- _INSTRUCTIONS TO FOLLOW_:
Line by line, copy the data below exactly.

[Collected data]

++++

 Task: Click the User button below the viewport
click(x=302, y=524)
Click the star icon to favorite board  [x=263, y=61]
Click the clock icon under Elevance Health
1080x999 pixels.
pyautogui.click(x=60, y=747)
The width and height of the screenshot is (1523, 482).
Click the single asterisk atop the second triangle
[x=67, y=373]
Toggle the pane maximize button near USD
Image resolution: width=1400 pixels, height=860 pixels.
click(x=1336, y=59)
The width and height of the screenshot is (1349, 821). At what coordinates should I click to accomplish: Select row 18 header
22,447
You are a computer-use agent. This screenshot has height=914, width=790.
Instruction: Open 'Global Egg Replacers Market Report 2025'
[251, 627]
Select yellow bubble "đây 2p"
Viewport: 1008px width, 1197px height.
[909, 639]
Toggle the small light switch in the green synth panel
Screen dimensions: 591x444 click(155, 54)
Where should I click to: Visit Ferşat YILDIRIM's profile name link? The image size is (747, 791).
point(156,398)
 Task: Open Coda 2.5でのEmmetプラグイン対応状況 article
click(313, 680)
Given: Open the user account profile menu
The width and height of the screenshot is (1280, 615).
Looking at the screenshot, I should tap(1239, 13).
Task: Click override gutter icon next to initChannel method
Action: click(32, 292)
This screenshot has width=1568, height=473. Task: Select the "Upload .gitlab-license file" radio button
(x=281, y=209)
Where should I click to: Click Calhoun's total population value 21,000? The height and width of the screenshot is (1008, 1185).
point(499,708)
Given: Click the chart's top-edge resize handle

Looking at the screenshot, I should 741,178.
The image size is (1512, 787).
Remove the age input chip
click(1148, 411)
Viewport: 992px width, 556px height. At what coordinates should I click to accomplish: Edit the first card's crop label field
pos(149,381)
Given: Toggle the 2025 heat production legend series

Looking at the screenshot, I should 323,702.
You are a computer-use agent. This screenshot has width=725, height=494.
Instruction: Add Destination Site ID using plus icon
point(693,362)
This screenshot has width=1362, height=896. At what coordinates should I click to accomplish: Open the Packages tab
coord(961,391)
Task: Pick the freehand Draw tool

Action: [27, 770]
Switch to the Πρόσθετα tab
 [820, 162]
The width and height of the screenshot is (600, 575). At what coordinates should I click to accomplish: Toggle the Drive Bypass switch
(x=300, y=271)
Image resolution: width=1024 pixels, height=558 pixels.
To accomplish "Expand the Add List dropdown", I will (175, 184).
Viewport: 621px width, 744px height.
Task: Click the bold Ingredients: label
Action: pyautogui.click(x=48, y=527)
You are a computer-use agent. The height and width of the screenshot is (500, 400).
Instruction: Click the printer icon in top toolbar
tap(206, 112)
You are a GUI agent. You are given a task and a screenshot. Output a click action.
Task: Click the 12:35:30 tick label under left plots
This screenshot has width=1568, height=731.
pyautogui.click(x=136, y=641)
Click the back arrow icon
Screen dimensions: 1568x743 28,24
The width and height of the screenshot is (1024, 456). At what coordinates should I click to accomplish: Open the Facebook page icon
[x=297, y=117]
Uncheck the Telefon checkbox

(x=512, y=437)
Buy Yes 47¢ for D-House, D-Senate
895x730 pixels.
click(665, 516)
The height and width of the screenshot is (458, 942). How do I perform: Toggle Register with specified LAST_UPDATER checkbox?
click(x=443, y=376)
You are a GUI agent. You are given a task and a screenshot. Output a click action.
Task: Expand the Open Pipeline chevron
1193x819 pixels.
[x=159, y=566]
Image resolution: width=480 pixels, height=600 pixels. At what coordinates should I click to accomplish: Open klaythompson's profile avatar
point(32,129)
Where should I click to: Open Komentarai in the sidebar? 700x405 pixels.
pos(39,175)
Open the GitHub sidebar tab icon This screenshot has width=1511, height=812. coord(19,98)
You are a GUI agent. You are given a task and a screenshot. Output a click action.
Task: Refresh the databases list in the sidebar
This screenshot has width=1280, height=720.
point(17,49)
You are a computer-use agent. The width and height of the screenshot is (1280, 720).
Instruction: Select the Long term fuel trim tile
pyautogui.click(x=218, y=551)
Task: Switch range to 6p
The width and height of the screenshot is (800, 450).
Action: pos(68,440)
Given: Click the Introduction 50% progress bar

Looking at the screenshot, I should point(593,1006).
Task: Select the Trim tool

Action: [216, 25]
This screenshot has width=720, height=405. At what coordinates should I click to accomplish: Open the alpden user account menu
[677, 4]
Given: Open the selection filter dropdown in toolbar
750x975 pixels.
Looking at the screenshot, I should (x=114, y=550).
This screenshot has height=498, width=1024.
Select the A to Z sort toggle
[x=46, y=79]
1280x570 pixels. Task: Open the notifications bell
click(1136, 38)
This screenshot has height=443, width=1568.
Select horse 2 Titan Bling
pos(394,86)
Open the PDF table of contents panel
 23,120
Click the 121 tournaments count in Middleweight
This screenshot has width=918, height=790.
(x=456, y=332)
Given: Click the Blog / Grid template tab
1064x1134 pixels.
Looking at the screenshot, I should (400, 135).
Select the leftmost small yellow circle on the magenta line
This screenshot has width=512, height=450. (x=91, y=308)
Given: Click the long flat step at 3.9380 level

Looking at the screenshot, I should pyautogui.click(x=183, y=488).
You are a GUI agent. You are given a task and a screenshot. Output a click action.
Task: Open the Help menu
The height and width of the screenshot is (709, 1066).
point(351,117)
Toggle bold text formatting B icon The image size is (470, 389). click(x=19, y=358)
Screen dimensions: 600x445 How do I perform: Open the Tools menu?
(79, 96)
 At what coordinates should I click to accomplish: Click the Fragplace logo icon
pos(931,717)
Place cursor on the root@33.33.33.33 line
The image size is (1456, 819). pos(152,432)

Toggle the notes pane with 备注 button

++++

- _ANSWER TO THE PROBLEM_:
 Task: Click the User button below the viewport
click(x=302, y=524)
Click the star icon to favorite board  [x=263, y=61]
Click the clock icon under Elevance Health
1080x999 pixels.
pyautogui.click(x=60, y=747)
The width and height of the screenshot is (1523, 482).
Click the single asterisk atop the second triangle
[x=67, y=373]
Toggle the pane maximize button near USD
Image resolution: width=1400 pixels, height=860 pixels.
click(x=1336, y=59)
The width and height of the screenshot is (1349, 821). At what coordinates should I click to accomplish: Select row 18 header
22,447
You are a computer-use agent. This screenshot has height=914, width=790.
Instruction: Open 'Global Egg Replacers Market Report 2025'
[251, 627]
Select yellow bubble "đây 2p"
Viewport: 1008px width, 1197px height.
[909, 639]
Toggle the small light switch in the green synth panel
Screen dimensions: 591x444 click(155, 54)
Where should I click to: Visit Ferşat YILDIRIM's profile name link? The image size is (747, 791).
point(156,398)
 Task: Open Coda 2.5でのEmmetプラグイン対応状況 article
click(313, 680)
Given: Open the user account profile menu
The width and height of the screenshot is (1280, 615).
Looking at the screenshot, I should tap(1239, 13).
Task: Click override gutter icon next to initChannel method
Action: click(32, 292)
This screenshot has width=1568, height=473. Task: Select the "Upload .gitlab-license file" radio button
(x=281, y=209)
Where should I click to: Click Calhoun's total population value 21,000? The height and width of the screenshot is (1008, 1185).
point(499,708)
Given: Click the chart's top-edge resize handle

Looking at the screenshot, I should 741,178.
The image size is (1512, 787).
Remove the age input chip
click(1148, 411)
Viewport: 992px width, 556px height. At what coordinates should I click to accomplish: Edit the first card's crop label field
pos(149,381)
Given: Toggle the 2025 heat production legend series

Looking at the screenshot, I should 323,702.
You are a computer-use agent. This screenshot has width=725, height=494.
Instruction: Add Destination Site ID using plus icon
point(693,362)
This screenshot has width=1362, height=896. At what coordinates should I click to accomplish: Open the Packages tab
coord(961,391)
Task: Pick the freehand Draw tool

Action: [27, 770]
Switch to the Πρόσθετα tab
 [820, 162]
The width and height of the screenshot is (600, 575). At what coordinates should I click to accomplish: Toggle the Drive Bypass switch
(x=300, y=271)
Image resolution: width=1024 pixels, height=558 pixels.
To accomplish "Expand the Add List dropdown", I will (175, 184).
Viewport: 621px width, 744px height.
Task: Click the bold Ingredients: label
Action: pyautogui.click(x=48, y=527)
You are a computer-use agent. The height and width of the screenshot is (500, 400).
Instruction: Click the printer icon in top toolbar
tap(206, 112)
You are a GUI agent. You are given a task and a screenshot. Output a click action.
Task: Click the 12:35:30 tick label under left plots
This screenshot has width=1568, height=731.
pyautogui.click(x=136, y=641)
Click the back arrow icon
Screen dimensions: 1568x743 28,24
The width and height of the screenshot is (1024, 456). At what coordinates should I click to accomplish: Open the Facebook page icon
[x=297, y=117]
Uncheck the Telefon checkbox

(x=512, y=437)
Buy Yes 47¢ for D-House, D-Senate
895x730 pixels.
click(665, 516)
The height and width of the screenshot is (458, 942). How do I perform: Toggle Register with specified LAST_UPDATER checkbox?
click(x=443, y=376)
You are a GUI agent. You are given a task and a screenshot. Output a click action.
Task: Expand the Open Pipeline chevron
1193x819 pixels.
[x=159, y=566]
Image resolution: width=480 pixels, height=600 pixels. At what coordinates should I click to accomplish: Open klaythompson's profile avatar
point(32,129)
Where should I click to: Open Komentarai in the sidebar? 700x405 pixels.
pos(39,175)
Open the GitHub sidebar tab icon This screenshot has width=1511, height=812. coord(19,98)
You are a GUI agent. You are given a task and a screenshot. Output a click action.
Task: Refresh the databases list in the sidebar
This screenshot has width=1280, height=720.
point(17,49)
You are a computer-use agent. The width and height of the screenshot is (1280, 720).
Instruction: Select the Long term fuel trim tile
pyautogui.click(x=218, y=551)
Task: Switch range to 6p
The width and height of the screenshot is (800, 450).
Action: pos(68,440)
Given: Click the Introduction 50% progress bar

Looking at the screenshot, I should point(593,1006).
Task: Select the Trim tool

Action: [216, 25]
This screenshot has width=720, height=405. At what coordinates should I click to accomplish: Open the alpden user account menu
[677, 4]
Given: Open the selection filter dropdown in toolbar
750x975 pixels.
Looking at the screenshot, I should (x=114, y=550).
This screenshot has height=498, width=1024.
Select the A to Z sort toggle
[x=46, y=79]
1280x570 pixels. Task: Open the notifications bell
click(1136, 38)
This screenshot has height=443, width=1568.
Select horse 2 Titan Bling
pos(394,86)
Open the PDF table of contents panel
 23,120
Click the 121 tournaments count in Middleweight
This screenshot has width=918, height=790.
(x=456, y=332)
Given: Click the Blog / Grid template tab
1064x1134 pixels.
Looking at the screenshot, I should (400, 135).
Select the leftmost small yellow circle on the magenta line
This screenshot has width=512, height=450. (x=91, y=308)
Given: Click the long flat step at 3.9380 level

Looking at the screenshot, I should pyautogui.click(x=183, y=488).
You are a GUI agent. You are given a task and a screenshot. Output a click action.
Task: Open the Help menu
The height and width of the screenshot is (709, 1066).
point(351,117)
Toggle bold text formatting B icon The image size is (470, 389). click(x=19, y=358)
Screen dimensions: 600x445 How do I perform: Open the Tools menu?
(79, 96)
 At what coordinates should I click to accomplish: Click the Fragplace logo icon
pos(931,717)
Place cursor on the root@33.33.33.33 line
The image size is (1456, 819). pos(152,432)

Toggle the notes pane with 备注 button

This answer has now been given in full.